Characterization of Durum Wheat Resistance against Septoria Tritici Blotch under Climate Change Conditions of Increasing Temperature and CO2 Concentration

Abstract

Wheat interactions against fungal pathogens, such as Zymoseptoria tritici, are affected by changes in abiotic factors resulting from global climate change. This situation demands in-depth knowledge of how predicted increases in temperature and CO2 concentration ([CO2]) will affect wheat—Z. tritici interactions, especially in durum wheat, which is mainly grown in areas considered to be hotspots of climate change. Therefore, we characterized the response of one susceptible and two resistant durum wheat accessions against Z. tritici under different environments in greenhouse assays, simulating the predicted conditions of elevated temperature and [CO2] in the far future period of 2070–2099 for the wheat-growing region of Córdoba, Spain.
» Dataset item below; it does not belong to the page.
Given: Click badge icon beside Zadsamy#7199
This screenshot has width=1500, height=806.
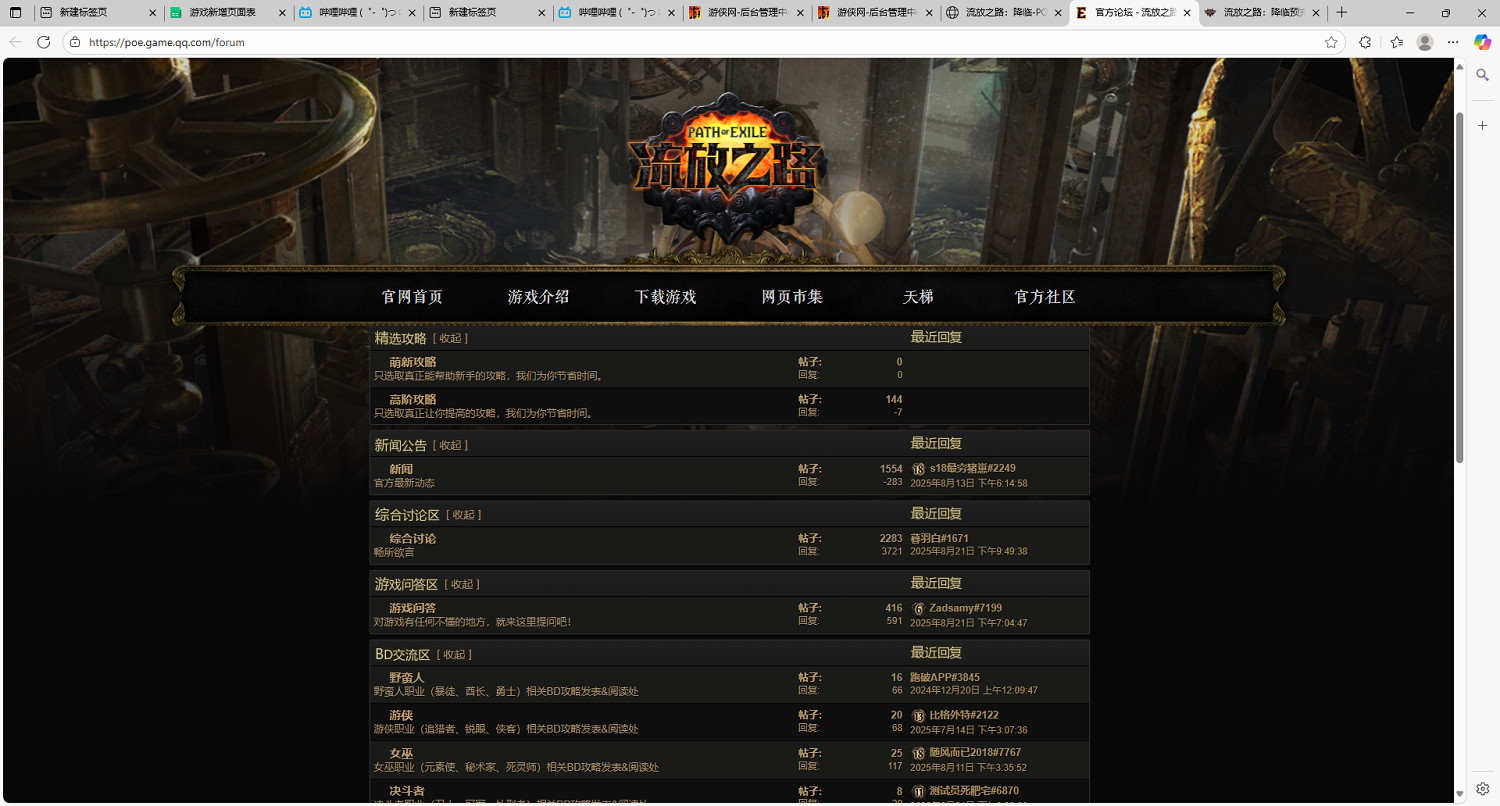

The exposure of the wheat—Z. tritici pathosystem to elevated temperature reduced disease incidence compared with the baseline weather conditions, mainly affecting pathogen virulence, especially at the stages of host penetration and pycnidia formation and maturation. Interestingly, simultaneous exposure to elevated temperature and [CO2] slightly increased Z. tritici leaf tissue colonization compared with elevated temperature weather conditions, although this fungal growth did not occur in comparison with baseline conditions, suggesting that temperature was the main abiotic factor modulating the response of this pathosystem, in which elevated [CO2] slightly favored fungal development.